Ms. Jordan said the community group was supposed to receive notice of demolition permits in Brentwood that are under review, but that never happened.
“Best I can tell is this caught everyone off guard,” she said.
The house, at 12305 Fifth Helena Drive, is not visible from the street. But tourists frequently stop by to pay their respects and hold their phones over their heads in hopes of snapping a picture of history. Ms. Jordan said she had never heard of any vandalism or inappropriate activity there.
Built in 1929, on a 2,900-square-foot property, the hacienda was the first and only residence Ms. Monroe owned on her own. She bought the house for $75,000 after her divorce from the playwright Arthur Miller.
The city flagged the house in a 2013 evaluation as “potentially significant” because of its ownership, but a formal designation process did not move forward. A historical designation does not prohibit the building from being demolished, but it does allow the city’s Cultural Heritage Commission to delay it for at least 180 days to allow time to develop a plan to preserve the structure.

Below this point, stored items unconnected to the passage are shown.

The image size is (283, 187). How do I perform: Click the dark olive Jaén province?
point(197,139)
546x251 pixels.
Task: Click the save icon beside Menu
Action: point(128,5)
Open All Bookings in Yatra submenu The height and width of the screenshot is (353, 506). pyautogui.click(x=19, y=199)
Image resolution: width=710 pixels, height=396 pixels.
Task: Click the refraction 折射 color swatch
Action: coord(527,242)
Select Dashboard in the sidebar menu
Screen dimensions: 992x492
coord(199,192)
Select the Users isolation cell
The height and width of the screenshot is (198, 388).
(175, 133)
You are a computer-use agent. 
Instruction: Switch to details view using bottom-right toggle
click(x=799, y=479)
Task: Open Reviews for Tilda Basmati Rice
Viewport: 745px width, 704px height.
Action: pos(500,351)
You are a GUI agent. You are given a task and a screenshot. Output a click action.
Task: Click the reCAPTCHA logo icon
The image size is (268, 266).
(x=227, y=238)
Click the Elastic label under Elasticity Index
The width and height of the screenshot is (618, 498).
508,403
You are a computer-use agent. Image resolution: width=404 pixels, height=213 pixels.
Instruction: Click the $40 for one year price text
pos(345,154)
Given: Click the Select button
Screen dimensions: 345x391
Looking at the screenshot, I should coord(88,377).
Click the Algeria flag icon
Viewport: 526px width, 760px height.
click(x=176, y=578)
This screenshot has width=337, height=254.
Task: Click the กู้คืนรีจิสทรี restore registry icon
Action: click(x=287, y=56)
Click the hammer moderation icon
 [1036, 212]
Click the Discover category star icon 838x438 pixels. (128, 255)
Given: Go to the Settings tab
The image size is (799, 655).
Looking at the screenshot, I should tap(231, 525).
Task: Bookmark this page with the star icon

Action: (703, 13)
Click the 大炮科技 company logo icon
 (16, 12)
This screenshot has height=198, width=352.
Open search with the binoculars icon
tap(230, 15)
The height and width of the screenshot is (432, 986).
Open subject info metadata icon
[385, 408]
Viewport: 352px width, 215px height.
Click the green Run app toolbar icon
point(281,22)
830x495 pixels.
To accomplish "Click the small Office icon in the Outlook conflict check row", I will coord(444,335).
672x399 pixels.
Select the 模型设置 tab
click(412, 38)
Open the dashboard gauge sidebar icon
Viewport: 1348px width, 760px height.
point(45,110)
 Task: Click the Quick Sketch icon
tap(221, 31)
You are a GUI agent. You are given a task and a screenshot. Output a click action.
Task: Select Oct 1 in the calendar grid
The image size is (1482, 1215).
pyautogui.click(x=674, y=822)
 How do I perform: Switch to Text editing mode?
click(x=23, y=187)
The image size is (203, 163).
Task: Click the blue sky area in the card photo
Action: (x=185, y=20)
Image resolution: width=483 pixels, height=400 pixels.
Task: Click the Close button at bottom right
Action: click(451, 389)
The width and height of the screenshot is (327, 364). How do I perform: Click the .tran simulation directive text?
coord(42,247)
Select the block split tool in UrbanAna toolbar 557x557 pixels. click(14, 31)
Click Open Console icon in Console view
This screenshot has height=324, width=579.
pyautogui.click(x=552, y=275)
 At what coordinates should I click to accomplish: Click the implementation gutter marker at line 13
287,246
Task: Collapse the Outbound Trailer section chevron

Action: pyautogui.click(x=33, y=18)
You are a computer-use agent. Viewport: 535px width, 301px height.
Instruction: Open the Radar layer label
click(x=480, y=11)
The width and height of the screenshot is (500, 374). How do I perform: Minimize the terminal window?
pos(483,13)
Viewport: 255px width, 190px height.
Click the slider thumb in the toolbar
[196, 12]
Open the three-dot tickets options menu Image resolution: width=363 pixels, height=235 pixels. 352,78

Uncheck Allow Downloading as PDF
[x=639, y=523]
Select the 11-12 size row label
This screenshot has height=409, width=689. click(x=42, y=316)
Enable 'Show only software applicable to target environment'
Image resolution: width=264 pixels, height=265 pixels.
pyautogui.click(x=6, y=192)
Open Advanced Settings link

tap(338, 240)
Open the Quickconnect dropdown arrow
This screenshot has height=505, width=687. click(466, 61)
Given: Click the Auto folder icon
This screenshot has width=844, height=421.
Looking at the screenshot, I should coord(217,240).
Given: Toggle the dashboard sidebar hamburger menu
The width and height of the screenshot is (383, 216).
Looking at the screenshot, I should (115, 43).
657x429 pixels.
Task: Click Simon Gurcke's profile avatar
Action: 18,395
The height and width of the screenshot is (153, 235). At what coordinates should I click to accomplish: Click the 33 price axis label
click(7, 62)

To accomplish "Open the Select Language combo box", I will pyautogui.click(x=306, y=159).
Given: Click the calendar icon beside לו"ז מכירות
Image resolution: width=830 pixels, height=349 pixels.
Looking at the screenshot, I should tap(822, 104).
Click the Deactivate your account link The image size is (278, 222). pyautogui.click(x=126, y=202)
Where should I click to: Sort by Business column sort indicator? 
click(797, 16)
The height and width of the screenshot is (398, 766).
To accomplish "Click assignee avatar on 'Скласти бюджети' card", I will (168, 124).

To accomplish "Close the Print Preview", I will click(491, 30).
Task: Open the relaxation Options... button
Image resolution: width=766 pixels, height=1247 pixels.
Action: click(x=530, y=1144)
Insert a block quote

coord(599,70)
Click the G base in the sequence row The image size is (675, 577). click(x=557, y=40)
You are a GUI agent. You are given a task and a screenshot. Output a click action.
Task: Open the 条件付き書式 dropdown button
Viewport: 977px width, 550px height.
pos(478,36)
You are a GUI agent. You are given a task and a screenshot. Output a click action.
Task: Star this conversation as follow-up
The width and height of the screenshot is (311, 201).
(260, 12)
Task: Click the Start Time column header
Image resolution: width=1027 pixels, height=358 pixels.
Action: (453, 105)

Ms. Monroe’s house is on what is known as the Helenas, a unique set of cul-de-sacs, 25 in total, off Carmelina Avenue largely between Sunset and San Vincente Boulevards that Ms. Jordan described as “very secluded and bucolic.”
Ms. Jordan said she hoped the house would be saved in some way, ideally kept in place, or perhaps even by a studio lifting the whole house and preserving it on a movie lot.
“By today’s standards, Marilyn’s home would be considered modest, but there are lots of ways to deal with and preserve the essence of a home without just mowing it down,” Ms. Jordan said.
Kim Cooper and Richard Schave, who run a tour company in Los Angeles and also work to preserve Los Angeles landmarks, including the Monroe house, said they had never seen such swift action when it came to saving a city structure. Ms. Cooper said they hoped an official landmark designation would provide a “more respectful and appropriate treatment.”
Mr. Schave, who visited the house when he was a teenager, remembers being blown away by its majesty.
“I thought, it’s Marilyn Monroe’s house!” he said, adding an expletive.
“It’s the Southern California dream,” Ms. Cooper added.
An application will be filed with the city’s Office of Historic Resources, most likely in the first week of October, Councilwoman Park said. That office will schedule a site visit to assess the property, after which the Cultural Heritage Commission will hold a hearing on Nov. 16 to consider the nomination. They will then offer their recommendations to the full City Council for a vote. The council will have 90 days to take action.
Susan C. Beachy contributed research.